| TASK INSTRUCTIONS |
Write out every line of the data below exactly as given.

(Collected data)
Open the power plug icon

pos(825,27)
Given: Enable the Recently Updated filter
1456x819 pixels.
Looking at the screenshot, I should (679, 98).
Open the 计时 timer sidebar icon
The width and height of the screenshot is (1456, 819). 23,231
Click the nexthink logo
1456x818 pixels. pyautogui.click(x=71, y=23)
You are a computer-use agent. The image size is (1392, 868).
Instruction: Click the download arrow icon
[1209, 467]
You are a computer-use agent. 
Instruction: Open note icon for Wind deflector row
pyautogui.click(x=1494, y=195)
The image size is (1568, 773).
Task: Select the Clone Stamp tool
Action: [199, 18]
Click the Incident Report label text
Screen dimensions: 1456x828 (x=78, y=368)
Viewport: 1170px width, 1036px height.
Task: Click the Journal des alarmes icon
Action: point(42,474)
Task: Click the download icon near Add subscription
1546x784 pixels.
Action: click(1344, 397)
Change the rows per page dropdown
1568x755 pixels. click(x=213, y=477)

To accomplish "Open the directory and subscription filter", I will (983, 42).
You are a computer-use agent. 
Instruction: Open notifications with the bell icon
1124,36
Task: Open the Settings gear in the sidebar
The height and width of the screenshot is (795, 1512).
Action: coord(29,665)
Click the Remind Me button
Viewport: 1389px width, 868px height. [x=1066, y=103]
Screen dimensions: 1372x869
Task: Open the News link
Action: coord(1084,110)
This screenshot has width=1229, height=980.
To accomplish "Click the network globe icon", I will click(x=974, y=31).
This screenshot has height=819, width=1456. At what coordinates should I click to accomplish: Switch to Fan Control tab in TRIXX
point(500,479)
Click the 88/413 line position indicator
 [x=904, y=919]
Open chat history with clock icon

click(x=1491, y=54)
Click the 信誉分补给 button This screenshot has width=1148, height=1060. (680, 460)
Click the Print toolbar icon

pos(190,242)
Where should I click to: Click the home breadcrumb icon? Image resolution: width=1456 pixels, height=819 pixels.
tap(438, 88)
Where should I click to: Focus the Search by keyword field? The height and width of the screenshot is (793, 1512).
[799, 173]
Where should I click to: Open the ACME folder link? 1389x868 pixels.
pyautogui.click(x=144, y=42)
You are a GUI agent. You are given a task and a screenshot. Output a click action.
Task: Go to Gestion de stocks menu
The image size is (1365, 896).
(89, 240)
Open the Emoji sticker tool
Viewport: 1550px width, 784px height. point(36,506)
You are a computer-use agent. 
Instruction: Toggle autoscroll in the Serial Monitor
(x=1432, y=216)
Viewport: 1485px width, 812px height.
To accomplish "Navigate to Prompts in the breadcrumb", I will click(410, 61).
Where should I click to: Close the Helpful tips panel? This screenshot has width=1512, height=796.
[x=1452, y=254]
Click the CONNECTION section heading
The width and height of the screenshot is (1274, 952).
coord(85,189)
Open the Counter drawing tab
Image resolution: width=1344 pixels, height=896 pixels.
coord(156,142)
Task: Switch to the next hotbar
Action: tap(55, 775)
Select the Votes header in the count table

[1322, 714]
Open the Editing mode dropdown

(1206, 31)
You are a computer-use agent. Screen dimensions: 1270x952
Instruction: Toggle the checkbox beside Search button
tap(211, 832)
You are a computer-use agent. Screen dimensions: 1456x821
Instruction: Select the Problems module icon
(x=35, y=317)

| RESPONSE AREA |
Open the power plug icon

pos(825,27)
Given: Enable the Recently Updated filter
1456x819 pixels.
Looking at the screenshot, I should (679, 98).
Open the 计时 timer sidebar icon
The width and height of the screenshot is (1456, 819). 23,231
Click the nexthink logo
1456x818 pixels. pyautogui.click(x=71, y=23)
You are a computer-use agent. The image size is (1392, 868).
Instruction: Click the download arrow icon
[1209, 467]
You are a computer-use agent. 
Instruction: Open note icon for Wind deflector row
pyautogui.click(x=1494, y=195)
The image size is (1568, 773).
Task: Select the Clone Stamp tool
Action: [199, 18]
Click the Incident Report label text
Screen dimensions: 1456x828 (x=78, y=368)
Viewport: 1170px width, 1036px height.
Task: Click the Journal des alarmes icon
Action: point(42,474)
Task: Click the download icon near Add subscription
1546x784 pixels.
Action: click(1344, 397)
Change the rows per page dropdown
1568x755 pixels. click(x=213, y=477)

To accomplish "Open the directory and subscription filter", I will (983, 42).
You are a computer-use agent. 
Instruction: Open notifications with the bell icon
1124,36
Task: Open the Settings gear in the sidebar
The height and width of the screenshot is (795, 1512).
Action: coord(29,665)
Click the Remind Me button
Viewport: 1389px width, 868px height. [x=1066, y=103]
Screen dimensions: 1372x869
Task: Open the News link
Action: coord(1084,110)
This screenshot has width=1229, height=980.
To accomplish "Click the network globe icon", I will click(x=974, y=31).
This screenshot has height=819, width=1456. At what coordinates should I click to accomplish: Switch to Fan Control tab in TRIXX
point(500,479)
Click the 88/413 line position indicator
 [x=904, y=919]
Open chat history with clock icon

click(x=1491, y=54)
Click the 信誉分补给 button This screenshot has width=1148, height=1060. (680, 460)
Click the Print toolbar icon

pos(190,242)
Where should I click to: Click the home breadcrumb icon? Image resolution: width=1456 pixels, height=819 pixels.
tap(438, 88)
Where should I click to: Focus the Search by keyword field? The height and width of the screenshot is (793, 1512).
[799, 173]
Where should I click to: Open the ACME folder link? 1389x868 pixels.
pyautogui.click(x=144, y=42)
You are a GUI agent. You are given a task and a screenshot. Output a click action.
Task: Go to Gestion de stocks menu
The image size is (1365, 896).
(89, 240)
Open the Emoji sticker tool
Viewport: 1550px width, 784px height. point(36,506)
You are a computer-use agent. 
Instruction: Toggle autoscroll in the Serial Monitor
(x=1432, y=216)
Viewport: 1485px width, 812px height.
To accomplish "Navigate to Prompts in the breadcrumb", I will click(410, 61).
Where should I click to: Close the Helpful tips panel? This screenshot has width=1512, height=796.
[x=1452, y=254]
Click the CONNECTION section heading
The width and height of the screenshot is (1274, 952).
coord(85,189)
Open the Counter drawing tab
Image resolution: width=1344 pixels, height=896 pixels.
coord(156,142)
Task: Switch to the next hotbar
Action: tap(55, 775)
Select the Votes header in the count table

[1322, 714]
Open the Editing mode dropdown

(1206, 31)
You are a computer-use agent. Screen dimensions: 1270x952
Instruction: Toggle the checkbox beside Search button
tap(211, 832)
You are a computer-use agent. Screen dimensions: 1456x821
Instruction: Select the Problems module icon
(x=35, y=317)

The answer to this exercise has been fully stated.